>> begin Data for processing

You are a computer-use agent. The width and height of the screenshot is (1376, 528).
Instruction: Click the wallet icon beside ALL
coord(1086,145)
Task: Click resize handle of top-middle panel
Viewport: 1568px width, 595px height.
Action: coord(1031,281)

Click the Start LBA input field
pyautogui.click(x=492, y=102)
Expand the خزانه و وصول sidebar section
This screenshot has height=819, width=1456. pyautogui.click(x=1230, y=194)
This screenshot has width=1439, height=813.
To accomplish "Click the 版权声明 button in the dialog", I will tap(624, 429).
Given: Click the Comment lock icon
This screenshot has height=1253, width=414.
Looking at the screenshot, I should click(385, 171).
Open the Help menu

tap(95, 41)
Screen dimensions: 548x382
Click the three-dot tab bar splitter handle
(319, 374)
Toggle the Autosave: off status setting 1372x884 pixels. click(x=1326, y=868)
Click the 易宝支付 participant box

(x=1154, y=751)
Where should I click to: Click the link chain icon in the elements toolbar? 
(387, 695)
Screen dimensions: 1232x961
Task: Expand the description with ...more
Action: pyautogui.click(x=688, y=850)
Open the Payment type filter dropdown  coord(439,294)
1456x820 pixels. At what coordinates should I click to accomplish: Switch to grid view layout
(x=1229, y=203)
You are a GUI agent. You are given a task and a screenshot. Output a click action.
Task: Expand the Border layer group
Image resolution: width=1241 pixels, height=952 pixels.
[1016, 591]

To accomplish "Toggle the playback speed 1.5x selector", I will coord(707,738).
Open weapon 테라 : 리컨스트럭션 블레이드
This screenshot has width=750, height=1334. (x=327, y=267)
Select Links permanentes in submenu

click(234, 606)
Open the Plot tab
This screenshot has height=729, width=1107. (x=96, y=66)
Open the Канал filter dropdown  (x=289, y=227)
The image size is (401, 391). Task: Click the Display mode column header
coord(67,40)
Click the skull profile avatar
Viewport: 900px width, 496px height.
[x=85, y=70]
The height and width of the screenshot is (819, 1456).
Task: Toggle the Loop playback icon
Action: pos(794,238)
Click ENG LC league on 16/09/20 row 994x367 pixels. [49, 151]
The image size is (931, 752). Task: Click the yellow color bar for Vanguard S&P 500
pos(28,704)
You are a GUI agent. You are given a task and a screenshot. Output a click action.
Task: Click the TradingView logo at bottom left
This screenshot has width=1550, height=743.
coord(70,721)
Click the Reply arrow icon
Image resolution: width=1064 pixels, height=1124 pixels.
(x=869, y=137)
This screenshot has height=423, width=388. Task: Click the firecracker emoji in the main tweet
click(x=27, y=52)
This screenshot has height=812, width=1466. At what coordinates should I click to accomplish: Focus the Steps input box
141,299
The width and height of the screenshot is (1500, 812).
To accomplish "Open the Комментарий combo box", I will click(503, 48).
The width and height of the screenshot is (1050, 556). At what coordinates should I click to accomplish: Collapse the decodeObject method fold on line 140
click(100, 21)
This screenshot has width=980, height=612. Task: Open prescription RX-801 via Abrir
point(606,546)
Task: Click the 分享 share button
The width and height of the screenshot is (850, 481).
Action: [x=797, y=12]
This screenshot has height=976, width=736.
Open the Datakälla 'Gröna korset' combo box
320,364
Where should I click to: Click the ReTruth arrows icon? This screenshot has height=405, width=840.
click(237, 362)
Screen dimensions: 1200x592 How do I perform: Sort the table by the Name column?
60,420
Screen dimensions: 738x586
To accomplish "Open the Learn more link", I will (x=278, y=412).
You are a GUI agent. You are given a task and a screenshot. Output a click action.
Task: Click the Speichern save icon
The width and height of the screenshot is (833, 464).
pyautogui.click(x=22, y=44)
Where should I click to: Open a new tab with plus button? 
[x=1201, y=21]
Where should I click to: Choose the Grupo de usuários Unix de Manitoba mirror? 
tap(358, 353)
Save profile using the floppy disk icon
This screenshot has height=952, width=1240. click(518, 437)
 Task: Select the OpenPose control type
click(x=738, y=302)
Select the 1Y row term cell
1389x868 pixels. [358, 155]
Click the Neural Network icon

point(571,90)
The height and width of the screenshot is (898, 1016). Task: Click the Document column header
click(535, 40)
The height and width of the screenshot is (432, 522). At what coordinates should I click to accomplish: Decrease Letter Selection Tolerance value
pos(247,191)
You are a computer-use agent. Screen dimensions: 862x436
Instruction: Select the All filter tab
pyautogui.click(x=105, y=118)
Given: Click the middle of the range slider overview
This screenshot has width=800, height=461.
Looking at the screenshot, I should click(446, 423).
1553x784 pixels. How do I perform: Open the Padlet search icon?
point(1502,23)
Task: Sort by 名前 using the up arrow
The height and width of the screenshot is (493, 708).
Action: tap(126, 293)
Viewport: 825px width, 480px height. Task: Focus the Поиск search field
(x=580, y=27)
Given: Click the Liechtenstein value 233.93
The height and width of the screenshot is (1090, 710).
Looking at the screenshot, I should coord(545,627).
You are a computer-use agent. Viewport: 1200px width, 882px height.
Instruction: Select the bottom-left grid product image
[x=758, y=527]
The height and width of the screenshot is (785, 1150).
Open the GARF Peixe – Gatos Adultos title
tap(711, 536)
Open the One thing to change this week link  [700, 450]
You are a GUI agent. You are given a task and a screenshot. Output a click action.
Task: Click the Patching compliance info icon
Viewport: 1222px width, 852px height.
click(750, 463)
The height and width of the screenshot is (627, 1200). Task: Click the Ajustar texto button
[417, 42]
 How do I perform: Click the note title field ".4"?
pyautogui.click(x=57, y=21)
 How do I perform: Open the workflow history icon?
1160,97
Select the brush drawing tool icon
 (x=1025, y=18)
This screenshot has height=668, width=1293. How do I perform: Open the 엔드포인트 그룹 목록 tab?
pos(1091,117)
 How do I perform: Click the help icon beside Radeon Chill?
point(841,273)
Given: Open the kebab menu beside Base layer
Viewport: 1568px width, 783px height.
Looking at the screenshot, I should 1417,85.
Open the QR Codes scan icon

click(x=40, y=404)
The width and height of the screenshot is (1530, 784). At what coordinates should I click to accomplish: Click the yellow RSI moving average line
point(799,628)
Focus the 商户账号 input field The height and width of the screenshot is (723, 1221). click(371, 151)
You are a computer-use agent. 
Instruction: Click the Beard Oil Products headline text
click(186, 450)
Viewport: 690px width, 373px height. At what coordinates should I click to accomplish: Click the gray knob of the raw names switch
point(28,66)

>> end Data for processing

## Aim
Can you rewrite all the rows above, renaming "At what coordinates should I click to accomplish" to "Where do I click to" wherever it occurs and leaving everything else unchanged?

## Solution for this exercise
You are a computer-use agent. The width and height of the screenshot is (1376, 528).
Instruction: Click the wallet icon beside ALL
coord(1086,145)
Task: Click resize handle of top-middle panel
Viewport: 1568px width, 595px height.
Action: coord(1031,281)

Click the Start LBA input field
pyautogui.click(x=492, y=102)
Expand the خزانه و وصول sidebar section
This screenshot has height=819, width=1456. pyautogui.click(x=1230, y=194)
This screenshot has width=1439, height=813.
To accomplish "Click the 版权声明 button in the dialog", I will tap(624, 429).
Given: Click the Comment lock icon
This screenshot has height=1253, width=414.
Looking at the screenshot, I should click(385, 171).
Open the Help menu

tap(95, 41)
Screen dimensions: 548x382
Click the three-dot tab bar splitter handle
(319, 374)
Toggle the Autosave: off status setting 1372x884 pixels. click(x=1326, y=868)
Click the 易宝支付 participant box

(x=1154, y=751)
Where should I click to: Click the link chain icon in the elements toolbar? 
(387, 695)
Screen dimensions: 1232x961
Task: Expand the description with ...more
Action: pyautogui.click(x=688, y=850)
Open the Payment type filter dropdown  coord(439,294)
1456x820 pixels. Where do I click to: Switch to grid view layout
(x=1229, y=203)
You are a GUI agent. You are given a task and a screenshot. Output a click action.
Task: Expand the Border layer group
Image resolution: width=1241 pixels, height=952 pixels.
[1016, 591]

To accomplish "Toggle the playback speed 1.5x selector", I will coord(707,738).
Open weapon 테라 : 리컨스트럭션 블레이드
This screenshot has width=750, height=1334. (x=327, y=267)
Select Links permanentes in submenu

click(234, 606)
Open the Plot tab
This screenshot has height=729, width=1107. (x=96, y=66)
Open the Канал filter dropdown  (x=289, y=227)
The image size is (401, 391). Task: Click the Display mode column header
coord(67,40)
Click the skull profile avatar
Viewport: 900px width, 496px height.
[x=85, y=70]
The height and width of the screenshot is (819, 1456).
Task: Toggle the Loop playback icon
Action: pos(794,238)
Click ENG LC league on 16/09/20 row 994x367 pixels. [49, 151]
The image size is (931, 752). Task: Click the yellow color bar for Vanguard S&P 500
pos(28,704)
You are a GUI agent. You are given a task and a screenshot. Output a click action.
Task: Click the TradingView logo at bottom left
This screenshot has width=1550, height=743.
coord(70,721)
Click the Reply arrow icon
Image resolution: width=1064 pixels, height=1124 pixels.
(x=869, y=137)
This screenshot has height=423, width=388. Task: Click the firecracker emoji in the main tweet
click(x=27, y=52)
This screenshot has height=812, width=1466. Where do I click to: Focus the Steps input box
141,299
The width and height of the screenshot is (1500, 812).
To accomplish "Open the Комментарий combo box", I will click(503, 48).
The width and height of the screenshot is (1050, 556). Where do I click to: Collapse the decodeObject method fold on line 140
click(100, 21)
This screenshot has width=980, height=612. Task: Open prescription RX-801 via Abrir
point(606,546)
Task: Click the 分享 share button
The width and height of the screenshot is (850, 481).
Action: [x=797, y=12]
This screenshot has height=976, width=736.
Open the Datakälla 'Gröna korset' combo box
320,364
Where should I click to: Click the ReTruth arrows icon? This screenshot has height=405, width=840.
click(237, 362)
Screen dimensions: 1200x592 How do I perform: Sort the table by the Name column?
60,420
Screen dimensions: 738x586
To accomplish "Open the Learn more link", I will (x=278, y=412).
You are a GUI agent. You are given a task and a screenshot. Output a click action.
Task: Click the Speichern save icon
The width and height of the screenshot is (833, 464).
pyautogui.click(x=22, y=44)
Where should I click to: Open a new tab with plus button? 
[x=1201, y=21]
Where should I click to: Choose the Grupo de usuários Unix de Manitoba mirror? 
tap(358, 353)
Save profile using the floppy disk icon
This screenshot has height=952, width=1240. click(518, 437)
 Task: Select the OpenPose control type
click(x=738, y=302)
Select the 1Y row term cell
1389x868 pixels. [358, 155]
Click the Neural Network icon

point(571,90)
The height and width of the screenshot is (898, 1016). Task: Click the Document column header
click(535, 40)
The height and width of the screenshot is (432, 522). Where do I click to: Decrease Letter Selection Tolerance value
pos(247,191)
You are a computer-use agent. Screen dimensions: 862x436
Instruction: Select the All filter tab
pyautogui.click(x=105, y=118)
Given: Click the middle of the range slider overview
This screenshot has width=800, height=461.
Looking at the screenshot, I should click(446, 423).
1553x784 pixels. How do I perform: Open the Padlet search icon?
point(1502,23)
Task: Sort by 名前 using the up arrow
The height and width of the screenshot is (493, 708).
Action: tap(126, 293)
Viewport: 825px width, 480px height. Task: Focus the Поиск search field
(x=580, y=27)
Given: Click the Liechtenstein value 233.93
The height and width of the screenshot is (1090, 710).
Looking at the screenshot, I should coord(545,627).
You are a computer-use agent. Viewport: 1200px width, 882px height.
Instruction: Select the bottom-left grid product image
[x=758, y=527]
The height and width of the screenshot is (785, 1150).
Open the GARF Peixe – Gatos Adultos title
tap(711, 536)
Open the One thing to change this week link  [700, 450]
You are a GUI agent. You are given a task and a screenshot. Output a click action.
Task: Click the Patching compliance info icon
Viewport: 1222px width, 852px height.
click(750, 463)
The height and width of the screenshot is (627, 1200). Task: Click the Ajustar texto button
[417, 42]
 How do I perform: Click the note title field ".4"?
pyautogui.click(x=57, y=21)
 How do I perform: Open the workflow history icon?
1160,97
Select the brush drawing tool icon
 (x=1025, y=18)
This screenshot has height=668, width=1293. How do I perform: Open the 엔드포인트 그룹 목록 tab?
pos(1091,117)
 How do I perform: Click the help icon beside Radeon Chill?
point(841,273)
Given: Open the kebab menu beside Base layer
Viewport: 1568px width, 783px height.
Looking at the screenshot, I should 1417,85.
Open the QR Codes scan icon

click(x=40, y=404)
The width and height of the screenshot is (1530, 784). Where do I click to: Click the yellow RSI moving average line
point(799,628)
Focus the 商户账号 input field The height and width of the screenshot is (723, 1221). click(371, 151)
You are a computer-use agent. 
Instruction: Click the Beard Oil Products headline text
click(186, 450)
Viewport: 690px width, 373px height. Where do I click to: Click the gray knob of the raw names switch
point(28,66)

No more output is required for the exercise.